*Exercise requirements:*
Look through the records below for the line with "Soutien scolaire (345, 26)" and the line with "Refuser (483, 2539)", then return those lines and all lines between, exactly.

Source data below:

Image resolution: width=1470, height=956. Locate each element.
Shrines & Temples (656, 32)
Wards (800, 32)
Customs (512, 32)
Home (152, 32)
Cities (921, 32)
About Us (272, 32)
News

End of Source data.
Source data below:

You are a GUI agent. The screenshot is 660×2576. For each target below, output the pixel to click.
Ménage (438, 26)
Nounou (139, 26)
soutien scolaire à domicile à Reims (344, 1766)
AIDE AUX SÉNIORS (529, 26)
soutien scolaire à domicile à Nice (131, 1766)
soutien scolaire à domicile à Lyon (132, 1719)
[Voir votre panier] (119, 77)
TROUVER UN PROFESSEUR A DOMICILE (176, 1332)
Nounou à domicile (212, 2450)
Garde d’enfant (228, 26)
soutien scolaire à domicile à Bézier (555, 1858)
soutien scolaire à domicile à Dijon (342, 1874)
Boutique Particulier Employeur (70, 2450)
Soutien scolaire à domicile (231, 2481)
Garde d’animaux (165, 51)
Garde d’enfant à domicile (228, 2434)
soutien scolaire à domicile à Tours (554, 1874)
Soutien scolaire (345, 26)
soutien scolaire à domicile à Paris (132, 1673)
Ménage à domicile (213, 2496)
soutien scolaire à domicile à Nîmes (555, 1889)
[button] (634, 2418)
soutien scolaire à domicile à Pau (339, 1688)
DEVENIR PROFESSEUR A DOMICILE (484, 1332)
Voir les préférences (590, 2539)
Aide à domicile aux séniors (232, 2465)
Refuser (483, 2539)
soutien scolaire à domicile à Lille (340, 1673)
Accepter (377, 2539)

End of Source data.

*Answer space:*
Soutien scolaire (345, 26)
soutien scolaire à domicile à Paris (132, 1673)
Ménage à domicile (213, 2496)
soutien scolaire à domicile à Nîmes (555, 1889)
[button] (634, 2418)
soutien scolaire à domicile à Pau (339, 1688)
DEVENIR PROFESSEUR A DOMICILE (484, 1332)
Voir les préférences (590, 2539)
Aide à domicile aux séniors (232, 2465)
Refuser (483, 2539)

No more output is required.